The leader of the selection committee, Kay Takeda, said the panel had received more than 100 nominations and chose Zollar in response to her community building and the engagement birthed through her creative work.

“She brought movement vocabularies inspired by African traditions into the canon,” Takeda, executive director of the Foundation for Contemporary Arts, said in an interview. “Aesthetically, she has been a trailblazer.”

Zollar founded Urban Bush Women, an ensemble that explores Black identity and systemic oppression through movement, in 1984. As a 1970s college student, Zollar said, she involved herself with the feminist, anti-Vietnam War, free love and Black power movements. Nodes from present and former decades have left traces in her work.

“I’m not waving a banner saying, ‘Here, this is what you’re seeing onstage,’ but people were clearly experiencing a company having deep analysis of systemic oppression of racism or sexism,” she said.

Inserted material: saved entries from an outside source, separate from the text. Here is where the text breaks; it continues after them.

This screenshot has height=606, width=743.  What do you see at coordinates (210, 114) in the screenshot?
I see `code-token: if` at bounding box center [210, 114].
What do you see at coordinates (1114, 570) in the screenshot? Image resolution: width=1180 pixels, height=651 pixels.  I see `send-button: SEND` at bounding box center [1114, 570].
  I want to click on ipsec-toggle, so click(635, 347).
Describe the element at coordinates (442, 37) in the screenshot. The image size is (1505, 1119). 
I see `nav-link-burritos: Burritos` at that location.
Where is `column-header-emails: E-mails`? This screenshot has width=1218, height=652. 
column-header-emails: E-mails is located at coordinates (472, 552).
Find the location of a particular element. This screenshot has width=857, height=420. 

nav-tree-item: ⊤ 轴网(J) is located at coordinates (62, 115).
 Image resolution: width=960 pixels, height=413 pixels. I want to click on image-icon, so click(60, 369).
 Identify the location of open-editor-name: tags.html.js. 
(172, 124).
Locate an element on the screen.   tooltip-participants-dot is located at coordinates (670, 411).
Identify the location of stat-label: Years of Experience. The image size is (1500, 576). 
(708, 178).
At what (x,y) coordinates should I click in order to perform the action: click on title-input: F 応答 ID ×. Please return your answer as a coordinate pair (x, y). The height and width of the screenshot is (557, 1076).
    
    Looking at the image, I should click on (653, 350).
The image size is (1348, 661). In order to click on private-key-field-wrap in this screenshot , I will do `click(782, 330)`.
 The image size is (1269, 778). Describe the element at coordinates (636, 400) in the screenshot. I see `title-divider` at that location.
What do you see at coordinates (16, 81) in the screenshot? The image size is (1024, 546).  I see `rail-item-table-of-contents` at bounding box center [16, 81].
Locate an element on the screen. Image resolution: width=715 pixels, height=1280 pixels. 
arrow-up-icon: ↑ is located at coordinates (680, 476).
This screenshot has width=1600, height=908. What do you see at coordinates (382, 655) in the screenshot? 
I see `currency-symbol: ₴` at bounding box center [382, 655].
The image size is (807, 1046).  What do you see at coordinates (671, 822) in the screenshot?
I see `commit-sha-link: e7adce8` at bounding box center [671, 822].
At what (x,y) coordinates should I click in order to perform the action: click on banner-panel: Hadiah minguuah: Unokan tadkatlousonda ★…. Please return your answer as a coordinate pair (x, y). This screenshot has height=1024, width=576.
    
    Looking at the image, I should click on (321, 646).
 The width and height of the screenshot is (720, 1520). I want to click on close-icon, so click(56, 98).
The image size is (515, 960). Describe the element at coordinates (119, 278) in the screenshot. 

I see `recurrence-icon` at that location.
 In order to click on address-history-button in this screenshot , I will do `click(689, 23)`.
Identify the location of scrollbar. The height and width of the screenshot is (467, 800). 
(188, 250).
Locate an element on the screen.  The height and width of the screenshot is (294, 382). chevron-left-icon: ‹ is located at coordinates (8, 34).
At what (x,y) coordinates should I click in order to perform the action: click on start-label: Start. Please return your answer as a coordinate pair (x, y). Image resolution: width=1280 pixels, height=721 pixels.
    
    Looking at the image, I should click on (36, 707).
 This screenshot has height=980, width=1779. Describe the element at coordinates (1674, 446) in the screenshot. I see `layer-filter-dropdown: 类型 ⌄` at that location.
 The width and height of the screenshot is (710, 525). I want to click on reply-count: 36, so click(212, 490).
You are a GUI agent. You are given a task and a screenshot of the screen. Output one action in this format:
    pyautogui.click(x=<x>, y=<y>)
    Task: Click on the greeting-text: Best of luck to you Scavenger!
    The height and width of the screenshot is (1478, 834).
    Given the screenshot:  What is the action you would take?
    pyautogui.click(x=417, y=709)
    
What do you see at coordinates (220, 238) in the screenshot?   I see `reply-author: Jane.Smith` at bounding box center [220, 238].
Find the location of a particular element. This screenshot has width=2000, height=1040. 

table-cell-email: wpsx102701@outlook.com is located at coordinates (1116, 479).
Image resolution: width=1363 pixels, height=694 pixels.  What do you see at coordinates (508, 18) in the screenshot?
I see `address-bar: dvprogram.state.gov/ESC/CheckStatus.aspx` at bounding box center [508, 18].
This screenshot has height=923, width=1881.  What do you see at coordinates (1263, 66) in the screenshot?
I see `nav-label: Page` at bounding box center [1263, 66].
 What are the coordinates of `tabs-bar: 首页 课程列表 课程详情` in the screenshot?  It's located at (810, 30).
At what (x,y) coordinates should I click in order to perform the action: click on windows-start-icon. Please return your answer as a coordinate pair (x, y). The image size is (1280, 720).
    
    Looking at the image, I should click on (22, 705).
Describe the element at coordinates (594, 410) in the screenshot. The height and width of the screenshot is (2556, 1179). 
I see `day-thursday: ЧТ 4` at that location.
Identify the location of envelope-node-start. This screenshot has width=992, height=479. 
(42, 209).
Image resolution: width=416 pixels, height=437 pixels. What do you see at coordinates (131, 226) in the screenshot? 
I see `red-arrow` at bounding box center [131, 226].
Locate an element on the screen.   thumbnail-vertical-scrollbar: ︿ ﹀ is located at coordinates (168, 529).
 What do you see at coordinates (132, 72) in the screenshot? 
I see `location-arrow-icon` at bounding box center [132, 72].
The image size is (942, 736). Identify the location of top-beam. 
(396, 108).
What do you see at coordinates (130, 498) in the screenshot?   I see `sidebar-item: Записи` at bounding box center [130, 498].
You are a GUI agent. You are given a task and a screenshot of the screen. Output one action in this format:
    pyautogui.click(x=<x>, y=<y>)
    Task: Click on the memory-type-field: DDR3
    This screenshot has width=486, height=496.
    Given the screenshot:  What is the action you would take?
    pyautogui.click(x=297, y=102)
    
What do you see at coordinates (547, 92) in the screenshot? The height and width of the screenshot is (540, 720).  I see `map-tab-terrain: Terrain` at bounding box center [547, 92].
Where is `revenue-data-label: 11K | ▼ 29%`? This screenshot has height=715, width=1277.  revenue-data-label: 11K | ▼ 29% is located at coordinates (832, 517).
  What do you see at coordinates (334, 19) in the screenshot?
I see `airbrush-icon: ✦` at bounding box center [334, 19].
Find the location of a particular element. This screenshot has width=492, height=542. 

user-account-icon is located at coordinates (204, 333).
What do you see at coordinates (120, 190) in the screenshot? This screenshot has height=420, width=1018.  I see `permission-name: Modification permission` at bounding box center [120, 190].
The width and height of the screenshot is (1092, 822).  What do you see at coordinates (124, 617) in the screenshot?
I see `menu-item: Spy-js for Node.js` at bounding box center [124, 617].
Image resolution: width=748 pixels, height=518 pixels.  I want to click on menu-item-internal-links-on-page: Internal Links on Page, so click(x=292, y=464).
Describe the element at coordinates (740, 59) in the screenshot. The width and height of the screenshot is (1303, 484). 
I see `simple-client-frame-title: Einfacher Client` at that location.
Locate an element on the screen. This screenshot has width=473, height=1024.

A majority of Zollar’s founding members grew up in de facto segregated cities, where they communicated their racialized life experiences onstage. Zollar did not want to erase individuality, she said, but heighten it through the use of sound and full body movements. She challenged stereotypes in “Anarchy, Wild Woman and Dinah,” where performers ate fried chicken and watermelon, and asked dancers to put the fight and rebellion in their hips in “Batty Moves.”

“We had this Blackness of thought and culture and ways of being that we didn’t have to articulate,” she said. “And at the same time, we also understood that we were constantly pushing up against something, so how do you use that creatively?”

Paloma McGregor, a choreographer and member of the Urban Bush Women from 2005-10, said Zollar inspired her to leave her journalism job and pursue dance. Despite the marginalization of dance compared with other art forms, McGregor said Zollar has unmatched skill to transform vision into action.

In addition to her powerful choreography, McGregor said, “she has committed to innovate these leadership development strategies that have benefited two generations of arts leaders, including me.”

McGregor, who said she has nominated Zollar for the Gish Prize several times, said Zollar has influenced people through the company’s Choreographic Center Initiative, which helps choreographers who are women of color, and a Summer Leadership Institute, a 10-day intensive that builds artists into “front-line social-justice workers.”

“Too often artists like Jawole aren’t recognized until after they leave us,” she said, “so getting to celebrate her now while she continues to innovate as an artist, a choreographer, a leader, a mentor, a maverick is not only satisfying as a person who’s in her life,” she said, but also as a marker of the value of this work.